What of the other Trump-Vance housing policy ideas? Trump has repeatedly stated a desire to build housing on federal lands, but those are often found far outside of the urban centers where jobs are more prevalent and more housing is needed. Trump also wants to “change regulations,” according to his platform, but if the past is any guide, his zeal for regulatory amendment more often runs in the direction of constraining, not expanding, the housing supply: He’s spoken at length in opposition to updating or changing zoning rules that might add housing stock where it’s needed.

Needless to say, nothing in either the Trump-Vance agenda or in Project 2025 actually addresses the root causes of homelessness. There’s no focus on incentives to help lower construction costs or get developers to build affordable housing. With means testing and increased burdens for assistance, combined with cuts to social services, people on the verge of homelessness likely will end up without a home, only increasing demand. Keep in mind that Trump, Vance, and their allies behind Project 2025 claim homelessness is primarily caused by addiction and mental health issues, not cost of living challenges and the lack of affordable housing. The policy also doesn’t address the types of housing in this country. More housing can lower the overall cost of apartments and homes, yes, but there is a reason developers call certain types of units low-income or luxury spaces.

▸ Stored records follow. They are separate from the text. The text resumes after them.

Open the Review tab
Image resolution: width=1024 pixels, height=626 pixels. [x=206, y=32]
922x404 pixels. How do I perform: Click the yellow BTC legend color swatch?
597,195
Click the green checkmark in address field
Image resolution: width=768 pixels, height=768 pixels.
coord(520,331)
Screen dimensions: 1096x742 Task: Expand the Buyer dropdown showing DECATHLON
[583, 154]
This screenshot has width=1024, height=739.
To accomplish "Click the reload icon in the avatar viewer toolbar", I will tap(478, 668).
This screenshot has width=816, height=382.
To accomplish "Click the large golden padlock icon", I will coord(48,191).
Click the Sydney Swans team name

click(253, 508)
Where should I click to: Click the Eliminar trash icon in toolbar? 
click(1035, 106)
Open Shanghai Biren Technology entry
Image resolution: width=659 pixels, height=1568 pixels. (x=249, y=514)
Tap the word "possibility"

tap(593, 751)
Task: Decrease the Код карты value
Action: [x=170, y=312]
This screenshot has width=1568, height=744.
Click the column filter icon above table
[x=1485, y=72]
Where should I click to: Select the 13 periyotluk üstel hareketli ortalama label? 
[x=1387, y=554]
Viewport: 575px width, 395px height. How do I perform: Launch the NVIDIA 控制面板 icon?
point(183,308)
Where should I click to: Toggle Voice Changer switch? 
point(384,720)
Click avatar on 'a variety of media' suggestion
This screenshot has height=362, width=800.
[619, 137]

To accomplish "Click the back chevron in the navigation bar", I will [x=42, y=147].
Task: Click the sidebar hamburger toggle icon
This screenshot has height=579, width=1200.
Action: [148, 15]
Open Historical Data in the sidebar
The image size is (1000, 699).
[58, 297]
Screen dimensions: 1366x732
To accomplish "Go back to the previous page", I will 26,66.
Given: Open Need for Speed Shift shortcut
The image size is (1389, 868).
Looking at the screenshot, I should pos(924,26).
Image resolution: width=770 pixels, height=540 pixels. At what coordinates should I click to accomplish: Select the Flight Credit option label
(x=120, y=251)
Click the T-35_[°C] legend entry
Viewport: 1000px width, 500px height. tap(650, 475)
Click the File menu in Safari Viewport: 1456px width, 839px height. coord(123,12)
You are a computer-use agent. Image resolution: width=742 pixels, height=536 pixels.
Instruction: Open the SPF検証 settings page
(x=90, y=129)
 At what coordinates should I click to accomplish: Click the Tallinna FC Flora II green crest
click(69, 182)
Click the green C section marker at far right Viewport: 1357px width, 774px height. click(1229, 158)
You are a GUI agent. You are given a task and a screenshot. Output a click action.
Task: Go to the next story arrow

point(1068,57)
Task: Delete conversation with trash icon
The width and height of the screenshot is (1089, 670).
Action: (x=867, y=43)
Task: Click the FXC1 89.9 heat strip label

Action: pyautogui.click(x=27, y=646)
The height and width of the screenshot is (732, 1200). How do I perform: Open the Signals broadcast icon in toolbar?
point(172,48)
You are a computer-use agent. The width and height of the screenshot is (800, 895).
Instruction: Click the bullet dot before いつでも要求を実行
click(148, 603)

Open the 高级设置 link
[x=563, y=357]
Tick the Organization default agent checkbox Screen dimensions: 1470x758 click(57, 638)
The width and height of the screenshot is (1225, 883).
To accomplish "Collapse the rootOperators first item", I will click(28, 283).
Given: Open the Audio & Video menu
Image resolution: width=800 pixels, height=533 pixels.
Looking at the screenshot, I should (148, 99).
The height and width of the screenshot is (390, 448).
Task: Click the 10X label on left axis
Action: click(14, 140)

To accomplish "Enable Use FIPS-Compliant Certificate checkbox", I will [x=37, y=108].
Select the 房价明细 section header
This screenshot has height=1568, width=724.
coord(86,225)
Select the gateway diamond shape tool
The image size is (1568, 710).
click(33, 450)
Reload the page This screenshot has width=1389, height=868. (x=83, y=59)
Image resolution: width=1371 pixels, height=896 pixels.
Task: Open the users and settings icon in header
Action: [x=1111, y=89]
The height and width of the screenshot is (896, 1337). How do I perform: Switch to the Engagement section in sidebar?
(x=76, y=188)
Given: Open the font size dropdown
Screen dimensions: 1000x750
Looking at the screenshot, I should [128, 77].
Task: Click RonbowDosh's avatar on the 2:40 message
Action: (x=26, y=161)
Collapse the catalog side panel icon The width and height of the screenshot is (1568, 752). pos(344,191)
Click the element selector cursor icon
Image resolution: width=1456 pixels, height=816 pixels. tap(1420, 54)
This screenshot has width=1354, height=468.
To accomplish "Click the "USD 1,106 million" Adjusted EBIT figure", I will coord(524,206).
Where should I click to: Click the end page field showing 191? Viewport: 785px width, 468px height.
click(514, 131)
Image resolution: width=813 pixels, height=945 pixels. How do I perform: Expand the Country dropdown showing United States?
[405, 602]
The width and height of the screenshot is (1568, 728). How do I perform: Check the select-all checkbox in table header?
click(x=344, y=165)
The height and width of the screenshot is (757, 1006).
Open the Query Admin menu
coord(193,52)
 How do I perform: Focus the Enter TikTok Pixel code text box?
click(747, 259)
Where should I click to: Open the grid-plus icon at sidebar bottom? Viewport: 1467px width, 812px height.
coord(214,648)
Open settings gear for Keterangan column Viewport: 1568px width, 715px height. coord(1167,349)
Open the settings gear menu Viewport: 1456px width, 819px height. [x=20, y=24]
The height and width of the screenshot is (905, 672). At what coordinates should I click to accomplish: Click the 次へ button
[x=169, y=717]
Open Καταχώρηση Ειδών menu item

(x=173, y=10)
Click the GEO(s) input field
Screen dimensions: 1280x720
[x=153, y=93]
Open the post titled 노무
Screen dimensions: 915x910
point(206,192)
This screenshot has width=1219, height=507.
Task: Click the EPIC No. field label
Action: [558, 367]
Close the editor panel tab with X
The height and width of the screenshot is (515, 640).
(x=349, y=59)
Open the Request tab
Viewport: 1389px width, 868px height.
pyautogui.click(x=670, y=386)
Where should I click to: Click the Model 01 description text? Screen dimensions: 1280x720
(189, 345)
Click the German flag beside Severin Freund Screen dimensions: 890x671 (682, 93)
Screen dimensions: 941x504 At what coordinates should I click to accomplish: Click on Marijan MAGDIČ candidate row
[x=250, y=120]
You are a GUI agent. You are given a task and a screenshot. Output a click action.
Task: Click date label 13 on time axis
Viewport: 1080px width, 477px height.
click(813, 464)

It’s really not worth pretending that Trump and Vance have regulatory solutions to offer: If they aren’t proposing new construction, zoning updates, increased federal subsidies, or even reining in real estate speculation, then all we’re left with is magical thinking—and mass deportation. How many Americans would be OK taking over stolen homes? It’s a question that no one’s thought to ask, despite the fact that it’s literally what the Trump proposal is.

The widespread banishment of tens of millions of people isn’t going to make luxury apartment buildings suddenly cheap or provide expensive McMansions to working-class people. And while neither Trump nor Vance have discussed the matter, it’s unlikely that the poor and unhoused people they hope to move to essentially internment camps outside of cities would then be transitioned into these now-vacant homes. Mass deportation will only lead to suffering and theft—economic ruin and moral rot. You’d have to be an idiot or a scoundrel to treat it as a valid housing plan.